Just began LVOOPing here 😛 still trying it out , but is it normal that you end up with a lot of VIs or am I doing stuff all wrong? im getting pretty many, hehe, very juicy thoes automated create VI functions you can set on your class, am flooding out a lot of them - and even the Icon gets updated!!!! only thing you need to add is text!! 😛 😛

 

And you can even customize the wire!! Have now everything from rattlesnakes to fat boa's in here. looking good 😛

 

just started on a hobby project instead of starting to redo all software without having any OOP experience hehe: LabStein 3D - the sequel to wolfenstein 3D, based on UDP multiplayer (no AI or anything). If it is going to succeed - I dont know. If yes, Ill post it, but it is prob. going to look pretty bad.. am still feeling theres lots more to explore in the OOP world..

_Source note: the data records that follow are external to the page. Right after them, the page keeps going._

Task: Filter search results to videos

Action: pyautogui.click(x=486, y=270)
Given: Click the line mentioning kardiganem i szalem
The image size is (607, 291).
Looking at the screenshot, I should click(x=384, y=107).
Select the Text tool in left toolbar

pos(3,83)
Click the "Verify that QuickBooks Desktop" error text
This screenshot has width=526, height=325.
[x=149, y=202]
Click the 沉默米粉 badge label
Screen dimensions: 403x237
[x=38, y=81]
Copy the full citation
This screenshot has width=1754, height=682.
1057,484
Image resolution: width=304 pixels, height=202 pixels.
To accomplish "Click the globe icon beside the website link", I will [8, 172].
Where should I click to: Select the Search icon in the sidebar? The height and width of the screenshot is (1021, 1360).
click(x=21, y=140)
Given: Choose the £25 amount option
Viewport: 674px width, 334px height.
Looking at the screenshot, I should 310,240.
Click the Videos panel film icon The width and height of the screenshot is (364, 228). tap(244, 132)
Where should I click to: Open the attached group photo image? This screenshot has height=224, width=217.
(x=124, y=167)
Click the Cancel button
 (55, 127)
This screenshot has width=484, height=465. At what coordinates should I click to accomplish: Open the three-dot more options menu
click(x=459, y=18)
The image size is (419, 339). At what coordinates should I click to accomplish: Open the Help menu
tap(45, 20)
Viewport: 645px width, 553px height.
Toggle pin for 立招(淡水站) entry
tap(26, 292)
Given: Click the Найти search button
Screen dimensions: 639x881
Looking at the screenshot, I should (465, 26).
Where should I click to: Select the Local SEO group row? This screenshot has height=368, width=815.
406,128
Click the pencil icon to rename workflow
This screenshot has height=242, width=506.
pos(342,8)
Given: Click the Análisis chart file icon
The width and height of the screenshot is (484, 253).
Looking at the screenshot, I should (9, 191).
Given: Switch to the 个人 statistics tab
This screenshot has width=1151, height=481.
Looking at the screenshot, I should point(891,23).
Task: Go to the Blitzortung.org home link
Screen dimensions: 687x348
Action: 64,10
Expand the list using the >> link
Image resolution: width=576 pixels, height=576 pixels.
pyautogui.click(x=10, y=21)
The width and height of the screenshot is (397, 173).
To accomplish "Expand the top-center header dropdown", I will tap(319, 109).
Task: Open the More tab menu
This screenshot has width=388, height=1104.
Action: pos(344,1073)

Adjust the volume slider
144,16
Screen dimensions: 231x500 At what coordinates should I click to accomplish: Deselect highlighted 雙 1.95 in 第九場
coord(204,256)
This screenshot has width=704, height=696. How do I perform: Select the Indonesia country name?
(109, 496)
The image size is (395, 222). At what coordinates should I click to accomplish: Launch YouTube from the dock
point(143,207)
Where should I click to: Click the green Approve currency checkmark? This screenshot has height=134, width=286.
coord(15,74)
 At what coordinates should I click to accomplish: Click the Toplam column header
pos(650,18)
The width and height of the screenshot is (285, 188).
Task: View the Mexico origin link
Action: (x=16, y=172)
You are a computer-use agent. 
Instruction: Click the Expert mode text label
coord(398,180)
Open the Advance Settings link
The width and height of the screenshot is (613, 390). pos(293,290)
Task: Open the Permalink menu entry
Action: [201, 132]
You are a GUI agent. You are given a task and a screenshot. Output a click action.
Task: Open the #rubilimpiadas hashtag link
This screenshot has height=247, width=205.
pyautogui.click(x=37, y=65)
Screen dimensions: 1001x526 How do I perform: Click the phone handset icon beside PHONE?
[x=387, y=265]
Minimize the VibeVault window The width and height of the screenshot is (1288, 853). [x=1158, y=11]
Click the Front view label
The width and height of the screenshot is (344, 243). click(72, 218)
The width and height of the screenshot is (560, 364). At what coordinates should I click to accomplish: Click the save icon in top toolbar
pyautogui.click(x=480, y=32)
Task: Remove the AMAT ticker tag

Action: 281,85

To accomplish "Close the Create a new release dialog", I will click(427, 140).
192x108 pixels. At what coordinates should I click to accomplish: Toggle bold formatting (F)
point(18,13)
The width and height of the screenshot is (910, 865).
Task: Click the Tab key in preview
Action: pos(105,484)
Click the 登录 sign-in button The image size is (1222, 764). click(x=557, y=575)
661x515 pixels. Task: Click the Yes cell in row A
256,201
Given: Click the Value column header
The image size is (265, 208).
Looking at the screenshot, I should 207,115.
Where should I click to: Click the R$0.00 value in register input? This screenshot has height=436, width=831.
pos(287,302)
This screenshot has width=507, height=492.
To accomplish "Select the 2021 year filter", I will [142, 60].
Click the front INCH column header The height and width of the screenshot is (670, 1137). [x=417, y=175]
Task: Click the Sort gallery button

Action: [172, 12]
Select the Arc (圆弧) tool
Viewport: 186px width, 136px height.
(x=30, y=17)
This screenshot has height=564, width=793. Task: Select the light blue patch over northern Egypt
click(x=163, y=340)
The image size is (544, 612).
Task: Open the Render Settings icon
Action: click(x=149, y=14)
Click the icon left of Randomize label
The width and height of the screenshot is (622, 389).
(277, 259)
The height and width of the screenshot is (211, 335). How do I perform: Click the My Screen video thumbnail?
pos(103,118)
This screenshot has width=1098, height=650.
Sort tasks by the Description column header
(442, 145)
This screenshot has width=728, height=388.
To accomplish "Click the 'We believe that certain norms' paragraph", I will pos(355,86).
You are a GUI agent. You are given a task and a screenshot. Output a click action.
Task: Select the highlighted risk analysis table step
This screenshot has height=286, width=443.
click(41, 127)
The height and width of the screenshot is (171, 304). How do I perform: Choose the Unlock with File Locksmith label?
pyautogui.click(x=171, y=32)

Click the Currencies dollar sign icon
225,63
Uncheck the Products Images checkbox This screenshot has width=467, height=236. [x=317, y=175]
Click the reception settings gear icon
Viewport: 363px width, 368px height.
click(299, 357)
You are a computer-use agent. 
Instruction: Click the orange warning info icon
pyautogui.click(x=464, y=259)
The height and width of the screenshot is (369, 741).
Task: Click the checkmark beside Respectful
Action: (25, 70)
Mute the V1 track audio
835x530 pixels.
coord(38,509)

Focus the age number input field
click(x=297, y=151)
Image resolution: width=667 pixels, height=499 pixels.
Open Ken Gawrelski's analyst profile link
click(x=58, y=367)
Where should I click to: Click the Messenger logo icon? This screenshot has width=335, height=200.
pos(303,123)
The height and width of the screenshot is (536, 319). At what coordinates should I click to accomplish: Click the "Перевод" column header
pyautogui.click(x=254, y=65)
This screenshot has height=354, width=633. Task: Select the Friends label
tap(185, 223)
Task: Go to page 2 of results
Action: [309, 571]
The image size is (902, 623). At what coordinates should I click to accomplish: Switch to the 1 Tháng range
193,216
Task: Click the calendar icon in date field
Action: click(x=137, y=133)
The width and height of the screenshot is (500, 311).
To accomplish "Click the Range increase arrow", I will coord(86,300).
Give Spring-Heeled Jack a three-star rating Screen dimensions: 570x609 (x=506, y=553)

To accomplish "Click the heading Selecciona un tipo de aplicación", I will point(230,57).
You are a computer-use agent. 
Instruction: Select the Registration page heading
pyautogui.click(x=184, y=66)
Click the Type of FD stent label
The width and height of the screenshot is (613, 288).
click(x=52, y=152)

When people tell me "I wrote a app with over 3000 VI's!" I reply "Was it LVOOP?"

 

Part of the discipline that VLOOP enforces results in a lot of accessor* methods for all of the private data.

 

At first I thought this was needless and a bit of a pain. But the tools (as you observed) are great at creating teh accoessor methods so not much of an issue there.

 

The formal rule (not really formal unless it is written down huh?) enforced to protect the private class data ends up being a real asset as the Class structure grows and allows for robustness. Let's see if I can outline the contrast.

 

In tradional LV:

 

We can carry our data around in a cluster wire (no diff there) and can bundle or unbundle as we choose. No need to use a sub-VI to get at the data.

 

In LVOOP

 

WE still carry our data around in a cluster but it is a special cluster that can hold any type of data we want (big benefit! allows same code support many needs) but we can't just bundle and unbundle willy-nilly. We have to use accessors to get at the data in the wire.

 

So at this point the two approaches are mostly the same but LVOOP makes you create and use accessor VIs. So this looks like extra over-head "why bother?".

 

Dynamic Dispatching!

 

DD is LVOOP doing at run time what Polymorphic VIs let you do at development time. THe sub-VI that are called can and will change depending on the actuall Class type running through the wires. So rather than coidng up multiple version of a VI to handle different conditions, LVOOP will call the sub-VI (method) that is appropriate for the Class.

 

Enough of that!

 

You are doing a wise thing by trying this out on something safe where nobody will get hurt. LVOOP is shaping up to be a valuable tool that is currently only limited by my ability to weild this weapon.

 

Have fun!

 

Ben

 

 

*Accessor - In LVOOP we are not allowed to directly touch the private class* data. An Accessor in LVOOP is a sub-VI that accepts Class data as an input and bundles or unbundles the data in the Class data.

 

** Private Class data is a formal term for the data inside the cluster used to hold the data required for the Class. Private Class data for any Class consist of the data described by it's cluster plus the private data of all of it ancestors. Unlike normal cluster in LV, private data does not have to have any fields in it. Example: A "Tab_Delimited" spreadsheet file class that inherits from a "Text_File" Class can use file reference in the Text_File" Class by uisng the accessors availabel in the "Text-File" Class. THe code to access open close the file ref can all be the same.

 

*** Class is a library that has a cluster that defines the private data and a collection of sub-VIs that realize the methods the Class exposes.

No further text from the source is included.